But as digitally based options like Airbnb and online travel agencies rise in popularity, where do more traditional options, like hotels, find themselves in the market? Here’s how the popularity of each falls among different demographics and what that means for marketers in all industries.
The State of the Travel Nation
The models of Airbnb, direct hotel chains, and online travel agents differ, so it’s impossible to do an apples-to-apples comparison.
- Airbnb sells rooms posted by hosts. Airbnb doesn’t own any of its offered units, yet it makes a 6 to 15% commission by charging hosts to list their rooms on the site. Further, the site charges travelers when they book rooms.
- Direct hotel chains own hotels and make high margins on the rooms.
- Online travel agents make a commission on every room sold but don’t own the rooms. These commissions range up to 17%.
Hotels are still in the lead in terms of market share. In fact, while Airbnb has grown significantly in the last two years, its overall room nights booked (37 million nights in 2014) still pale in comparison to room nights booked at one major hotel chain — InterContinental Hotel Group (177 million nights in 2014).
Go Where the Growth Is
Online travel agents have grown gross bookings with major acquisitions (Expedia through Travelocity and Orbitz; Priceline through Booking.com and Kayak). In the third quarter of 2014, Priceline sold 95 million room nights. In response to this competition, Airbnb launched distribution partnerships, including listing properties on TripAdvisor, Kayak, and smaller comparison engines.
These growth patterns show that the user base of Airbnb and online travel agentss is skewing younger. My company, Jumpshot, analyzed web traffic of travel sites and found stark age demographic differences:
Booking.com’s customer base skews younger than the other sites’. Nineteen percent of Airbnb’s visitors are under 34, compared to Expedia and Priceline at eight and six percent, respectively. The 55-plus demographic accounts for 41% of Expedia’s site traffic and 38% of Priceline’s site traffic, while only 29% of Airbnb users are older than 55.
Stamp This in Your Passport
Hotels aren’t going anywhere, but Airbnb and online travel agent are experiencing drastic growth percentages. Their models, approaches, and growth patterns might be different, but these travel companies are clearly doing something right.
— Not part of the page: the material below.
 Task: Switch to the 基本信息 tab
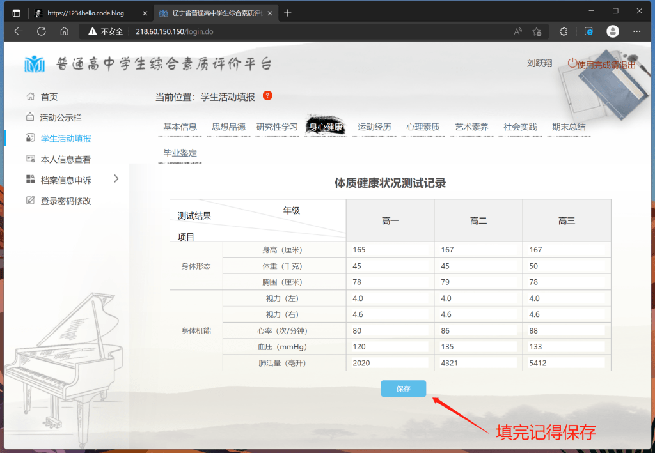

Here’s what marketers in any industry can learn from them:
- Understand the consumer’s path to purchase.
Travel companies, particularly online travel agents, understand their customers’ search patterns. Today’s leisure travelers use multiple mobile devices. The best travel sites create seamless experiences for users to switch from laptops to mobile phones to tablets.
For example, on a recent trip to Paris booked through Airbnb, every message I exchanged with my host was sent via email, mobile app, or text message; I was able to effortlessly communicate, regardless of the device I was using.
Expedia’s Scratchpad program is also a great way for users to access their travel information across multiple devices. Scratchpad recalls your searches across any device, allowing you to search for a hotel on your phone, read traveler reviews on your laptop, and book a room on your tablet — all without entering search details to find your hotel each time
Regardless of industry, knowledge of the following is required to inform your marketing strategy: a circuitous path to purchase (as described above) and the investments needed to make a multi-device strategy a reality.
- Build your brand, and the revenue will follow.
Today’s consumers seek companies they have relationships with, so building rapport with them is vital. Whether through advertising, the mobile experience, or follow-up surveys, brand interaction is key to establishing trusting and helpful relationships.
Airbnb connects with target customers through the growing desire for meaningful, authentic experiences. In the company’s “Never a Stranger” TV campaign, Airbnb portrays itself as a way for customers to become part of the community.
With consumers conducting up to 38 site visits before making purchases, brand equity could be the difference between a website being just another checkmark on the list or being the hot spot for travelers to book rooms.
- Follow the influence.
Customers search for the most influential, credible sources to get their information —that’s where marketers should be. Meta-search sites like Kayak, trivago, and TripAdvisor give consumers peace of mind that they’re getting highly rated products at the best prices. Marketers need to be sure their products are available for consumers searching those sites.
Social media houses the bulk of influence for many brands. Facebook, Pinterest, Twitter, Instagram, and Snapchat are more than just platforms consumers hang out on; they’re also indicators of how consumers interact with their own networks. Potential customers tend to ignore recurring promotional emails, but they’re often open to hearing companies’ ads if they’re valuable or entertaining.
Of the travel options mentioned, we found Airbnb relies most heavily on its Facebook integration. Customers can sign in to Airbnb via Facebook, and hosts tend to promote their listings through this platform as well. These are valuable offerings for customers; in return, they use the platform to engage with the company.
Travelers have the world at their fingertips in this digital era, and it remains to be seen which of these options — Airbnb, hotels, or OTAs — will surge ahead in the long run. The industry is currently enamored with the growth of Airbnb and OTAs, however, and marketers would be wise to apply the successes of these high-growth companies to their customer engagement strategies.